In the 2020s we’re used to software being readily accessible, and often free, whether as-in-beer or as-in-speech. This situation is a surprisingly new one, and in an earlier era of consumer software it was most often an expensive purchase. An anti-piracy industry sprang up as manufacturers tried to protect their products, and it’s one of those companies that [GloriousCow] examines in detail, following their trajectory from an initial success through to an ignominious failure driven by an anti-piracy tech too extreme even for the software industry.
Vault Corporation made a splash in the marketplace with Prolok, a copy protection system for floppies that worked by creating a physically damaged area of the disc which wouldn’t be present on a regular floppy. The write-up goes into detail about the workings of the system, including how to circumvent a Prolok protected title if you find one. This last procedure resulted in a lawsuit between Prolok and Quaid Software, one of the developers of circumvention tools, which established the right of Americans to make backup copies of their owned software.
The downfall of Vault Corporation came with their disastrously misjudged Prolok Plus product, which promised to implant a worm on the hard disks of pirates and delete all their files in an act of punishment. Sensing the huge reputational damage of being tied to such a product the customers stayed away, and the company drifted into obscurity.
For those interested further in the world of copy protection from this era, we’ve previously covered the similar deep dives that [GloriousCow] has done on Softguard’s Superlok as well as the Interlock system from Electronic Arts.
Ashton-Tate, oh yeah that heavy handed garbage disposal that everyone talks about today because they provided lots of value for money
In HS we had T shirts printed ‘piratae em quickum’.

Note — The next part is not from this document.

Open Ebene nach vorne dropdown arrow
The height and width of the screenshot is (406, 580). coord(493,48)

I hated latin, even thought the teacher gifted me a C and recognized me as the anti-Christ.
Had an in at Electronic arts (of the day).

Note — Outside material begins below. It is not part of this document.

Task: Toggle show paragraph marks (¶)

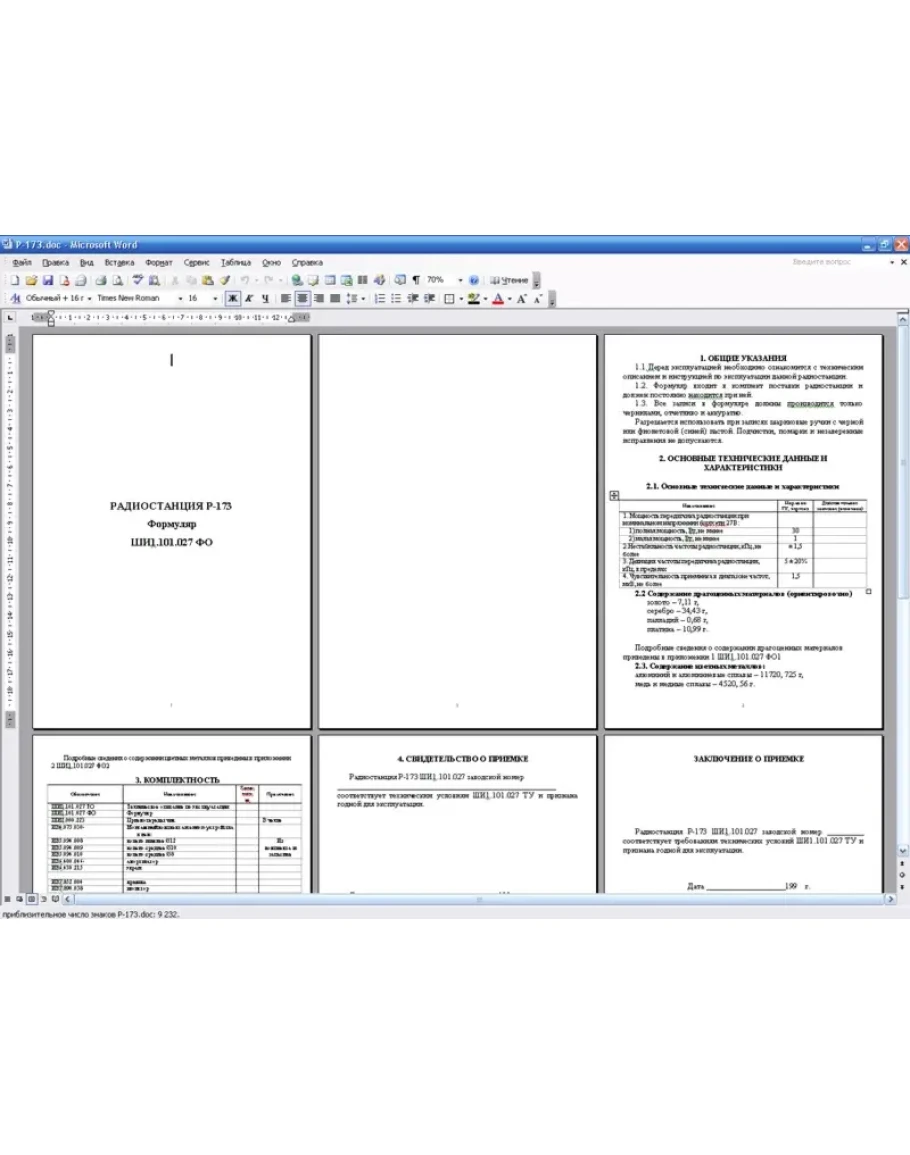Action: point(415,281)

Would often get pirate games 2 months before release.
Good times. Before sprite games got boring.
Think you have an original idea for a sprite game?

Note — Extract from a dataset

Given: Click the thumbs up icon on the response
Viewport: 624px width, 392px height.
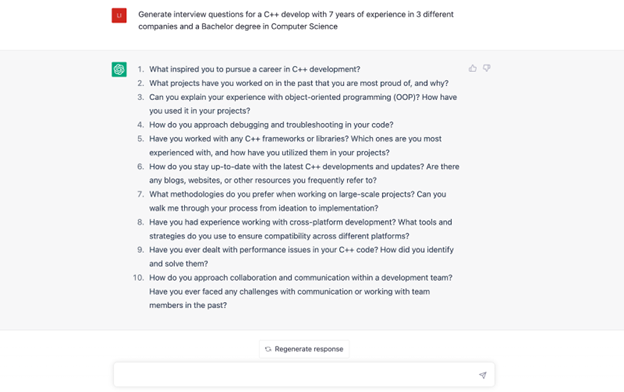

IIRC there were about 40,000 ‘commercial’ (intent to make money) games for the C-64.
They did everything, three times. Was kind of cool. Like shooters now.
Mostly derivative BS, but still.
If you wanted a sprite game where the character was a penis walking on the boys, chasing a winking giner, shooting giant single sprems at attacking herpies viri?
It was available, but was a silly reskin.
I digress. Harvest season.
Well, in the really old days when “mini”-computers were the size of a large suitcase, software was often free since the cost of the hardware was so high. There’s a fair amount of software available for the DEC PDP-8 for example, which is fun. Haven’t been able to track down the PDP-8 ALGOL compiler, though.
Does https://www.softwarepreservation.org/projects/ALGOL/source not have what you’re looking for?
Wow, thanks for that link.
Hah, no problem!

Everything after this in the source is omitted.